MONTESSORO: In passato le relazioni con la Cina erano decisamente modeste. L’economia indonesiana si basava prevalentemente sull’esportazione di petrolio e gas naturale, che ora ha un peso notevolmente minore nella bilancia commerciale del Paese. L’Indonesia è sempre stata considerata un gigante, ma un gigante di cui nessuno prevedeva una crescita vera, in grado di interagire significativamente nel mercato globale. Negli ultimi anni qualcosa è però cambiato, in virtù della crescita prodigiosa della Cina. La Repubblica popolare è davvero la “fabbrica del mondo”, e quello che vediamo è solo la punta dell’iceberg di uno sviluppo impressionante. Quel che è avvenuto in Cina ha cambiato il panorama economico mondiale. Alcuni Paesi ne soffrono, altri invece se ne giovano. È appunto il caso dei tanti Paesi asiatici che circondano il colosso cinese, tra cui l’Indonesia. Ad esempio l’Indonesia esporta in Cina in misura sempre crescente caucciù, perché questa materia prima è indispensabile per la produzione automobilistica cinese. E ancora: il fatto che l’Europa abbia introdotto misure antidumping nei confronti delle industrie delle calzature stanziate in Cina ha fatto sì che molte di queste aziende, per lo più multinazionali, delocalizzassero i loro impianti di produzione in Indonesia, dove si è avuto un boom del settore. Insomma, nell’insieme, l’Indonesia sta traendo enormi vantaggi dal nuovo dinamismo economico asiatico, cinese anzitutto, ma anche, in misura minore, indiano.

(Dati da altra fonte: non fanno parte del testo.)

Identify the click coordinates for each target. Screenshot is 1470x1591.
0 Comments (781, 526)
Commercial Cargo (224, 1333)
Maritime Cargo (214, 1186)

Non crede che l’Indonesia possa giocare un ruolo significativo nell’ambito delle operazioni di peacekeeping dell’Onu?
MONTESSORO: Mi risulta che l’Indonesia sia già impegnata in operazioni di peacekeeping sotto l’egida dell’Onu. Questo per una serie di motivi: innanzitutto perché le forze armate indonesiane sono propense a ricercare fonti alternative per finanziare il proprio budget, e partecipare a queste missioni consente ai soldati di ricevere una paga più che dignitosa. Inoltre perché si tratta di un esercito altamente specializzato e, si può dire purtroppo, dotato di una notevole esperienza in attività di controguerriglia. Tra l’altro, trattandosi di un esercito formato per la maggior parte da musulmani, può risultare molto più gradito di altri in aree di crisi che riguardano i Paesi arabo-islamici. Da questo punto di vista credo possa costituire davvero una risorsa per le Nazioni Unite.